WHO-Empfehlung: Kinder bewegen sich zu wenig

Prof. Meyer unterstreicht die Bedeutung einer gesunden Lebensweise und Teilhabe für eine lebenswerte Zukunft. In seiner Klinik werden immer mehr junge Patienten behandelt, die unter den Folgen von Bewegungsmangel und ungesunder Ernährung leiden. Die WHO empfiehlt, dass Kinder und Jugendliche mindestens 60 Minuten pro Tag körperlich aktiv sein sollten. Leider erfüllen immer weniger Minderjährige diese Empfehlung. Es ist besorgniserregend, dass Bewegungsmangel und falsche Ernährung bereits im frühen Kindesalter zu starkem Übergewicht führen können. Dies hat einen entscheidenden Einfluss auf die Prävention von Adipositas, da in dieser Lebensphase zahlreiche Risiko- und Schutzfaktoren geprägt werden.

Die COVID-19-Pandemie hat bei Kindern und Jugendlichen zu einem Anstieg von Übergewicht und psychischen Belastungen geführt. Durch Schulschließungen und den Verlust der Tagesstruktur haben viele junge Menschen weniger Bewegung und neigen dazu, sich ungesund zu ernähren.
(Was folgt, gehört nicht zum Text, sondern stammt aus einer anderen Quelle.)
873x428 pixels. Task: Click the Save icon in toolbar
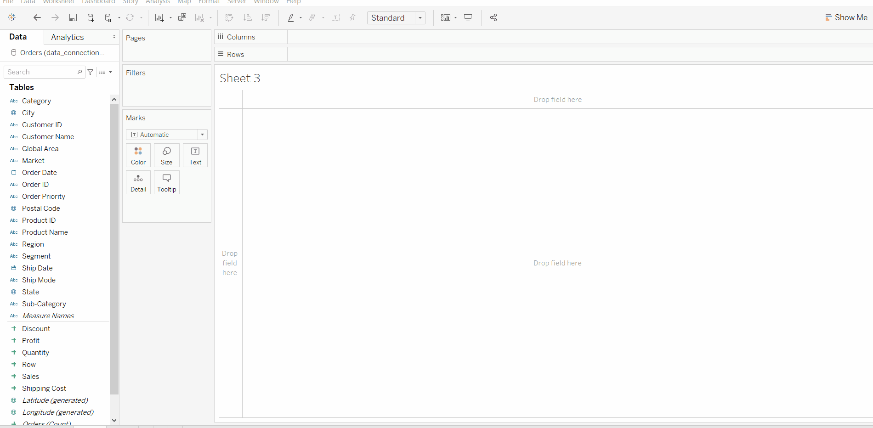[x=73, y=17]
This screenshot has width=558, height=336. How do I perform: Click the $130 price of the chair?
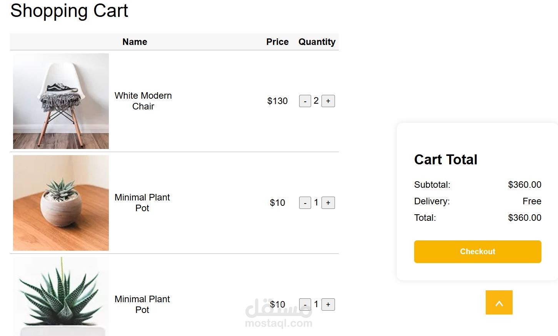pos(277,101)
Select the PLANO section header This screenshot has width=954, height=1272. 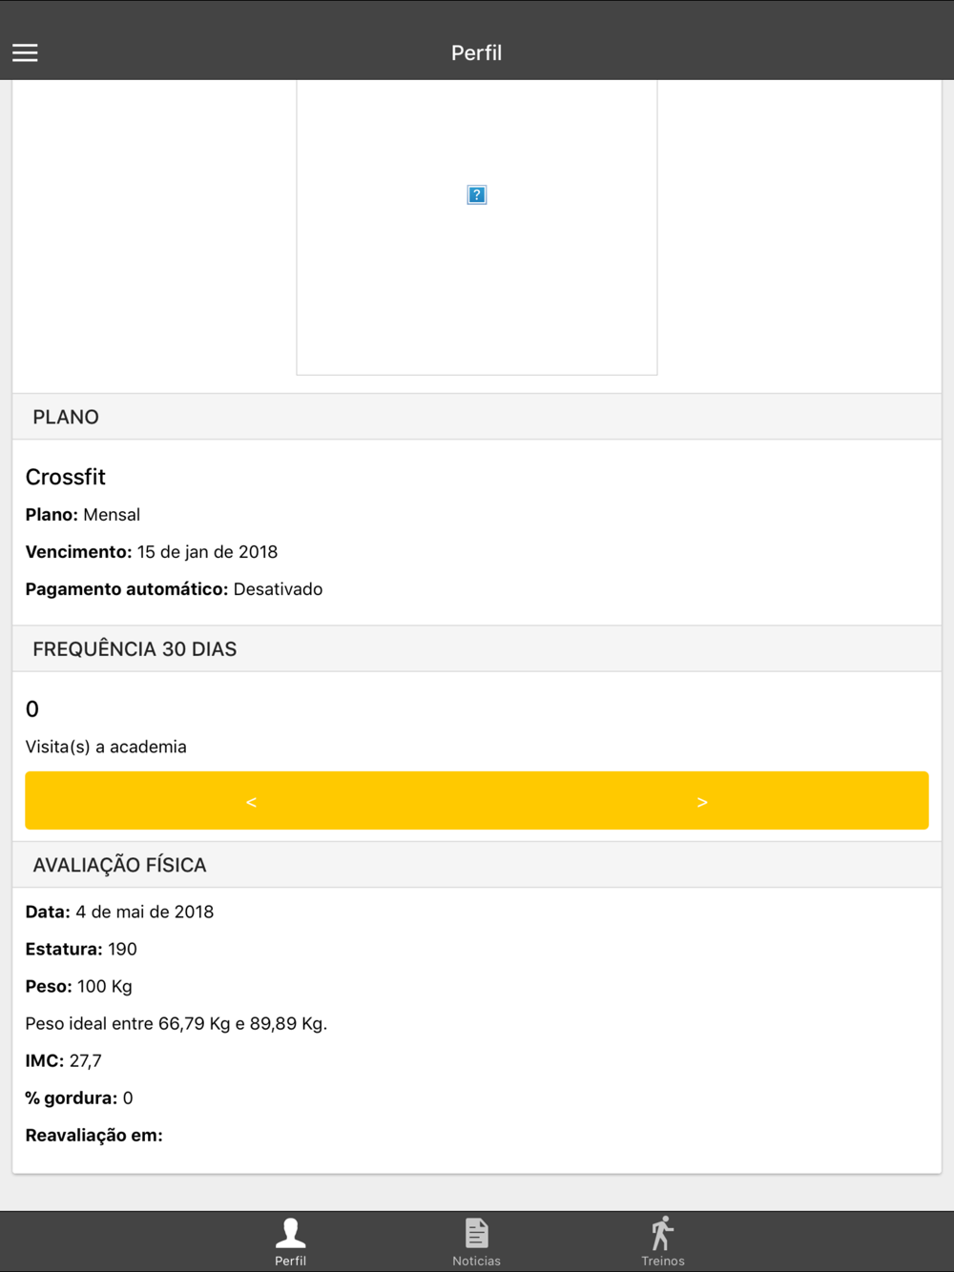[x=66, y=417]
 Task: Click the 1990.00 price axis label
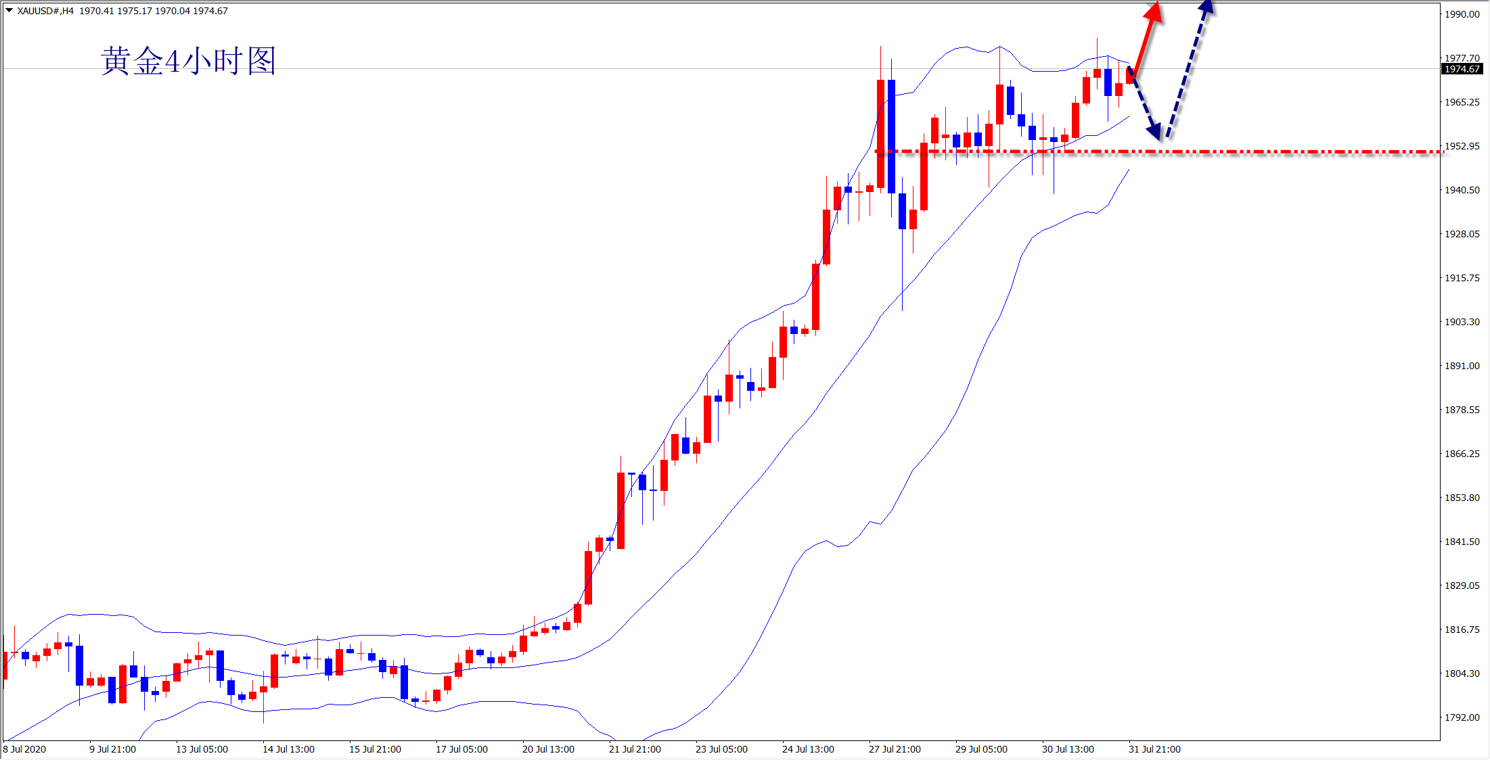coord(1462,14)
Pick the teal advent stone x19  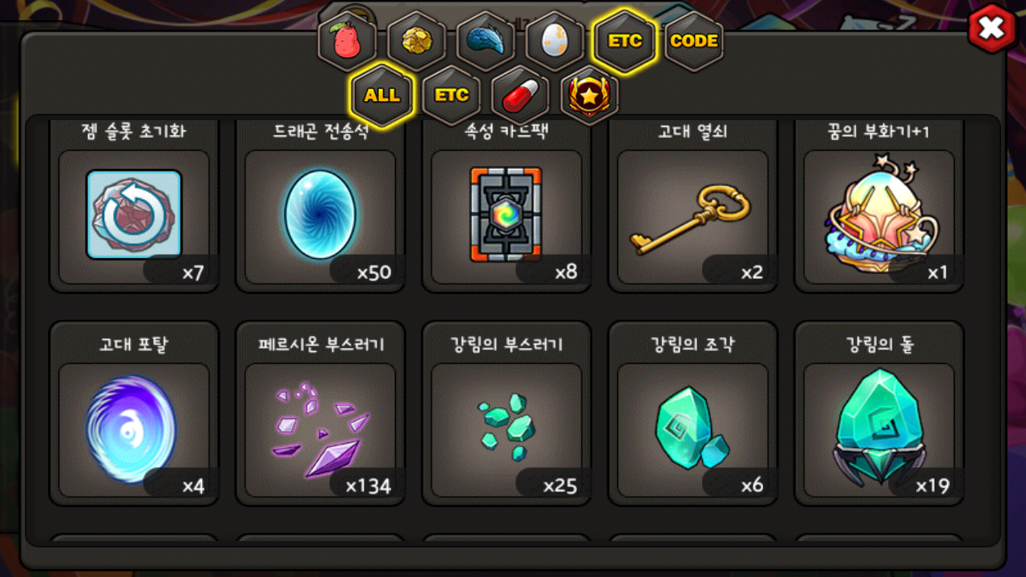pyautogui.click(x=879, y=414)
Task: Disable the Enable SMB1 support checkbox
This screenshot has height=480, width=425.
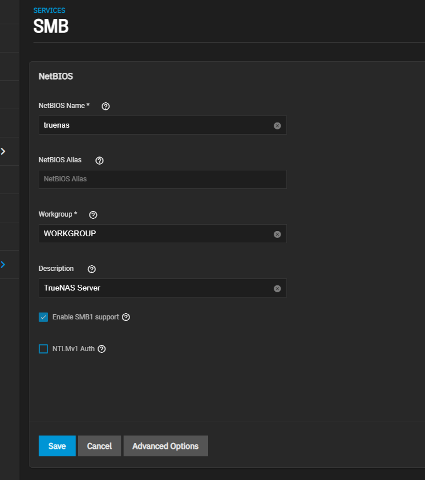Action: [x=43, y=317]

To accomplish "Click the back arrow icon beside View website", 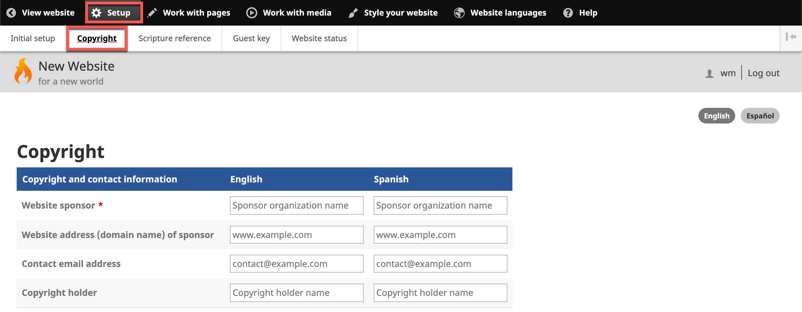I will pyautogui.click(x=11, y=13).
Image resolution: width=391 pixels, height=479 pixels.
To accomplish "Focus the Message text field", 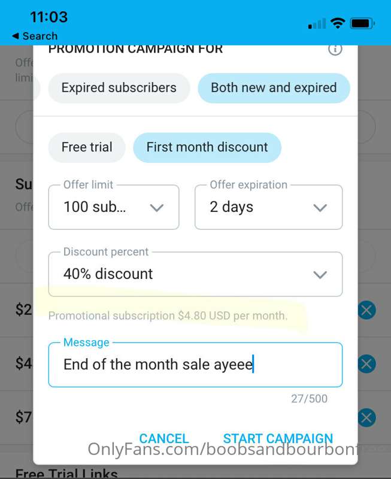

Dies hat negative Auswirkungen auf die körperliche Gesundheit, da Übergewicht und Adipositas immer häufiger auftreten. Gleichzeitig leiden viele Mädchen und Jungen unter psychischen Belastungen wie Stress, Ängsten und Depressionen. Es ist entscheidend, dass angemessene Maßnahmen ergriffen werden, um die Gesundheit und das Wohlbefinden junger Menschen zu fördern.

Um den betroffenen Kindern und Jugendlichen am Klinikum Karlsruhe eine umfassende Versorgung zu bieten, arbeiten die Fachbereiche Kinder- und Jugendmedizin sowie Kinder- und Jugendpsychiatrie eng zusammen. Dank der räumlichen Nähe der beiden Bereiche konnte die psychosomatische Betreuung seit Februar noch weiter verbessert werden. Durch diese enge Kooperation können körperliche und psychische Aspekte gleichermaßen berücksichtigt werden, um den jungen Patienten eine ganzheitliche Behandlung zu ermöglichen.

Neben der Prävention von Bewegungsmangel und ungesunder Ernährung werden im Klinikum Karlsruhe weitere Aspekte für die bestmögliche Versorgung von Kindern und Jugendlichen berücksichtigt. Dazu zählen der Ausbau des geburtshilflichen Bereichs, um auch hier eine optimale Betreuung sicherzustellen, sowie die Diagnose und Therapie von Diabetes-Neuinfektionen, um auch in diesem Bereich eine umfassende Behandlung anzubieten.

Das Klinikum Karlsruhe betrachtet das Motto des Weltkindertages als Verpflichtung und setzt sich jeden Tag erneut dafür ein, dass jedes Kind eine vielversprechende Zukunft hat. Dabei steht die bestmögliche medizinische Versorgung der Minderjährigen im Mittelpunkt.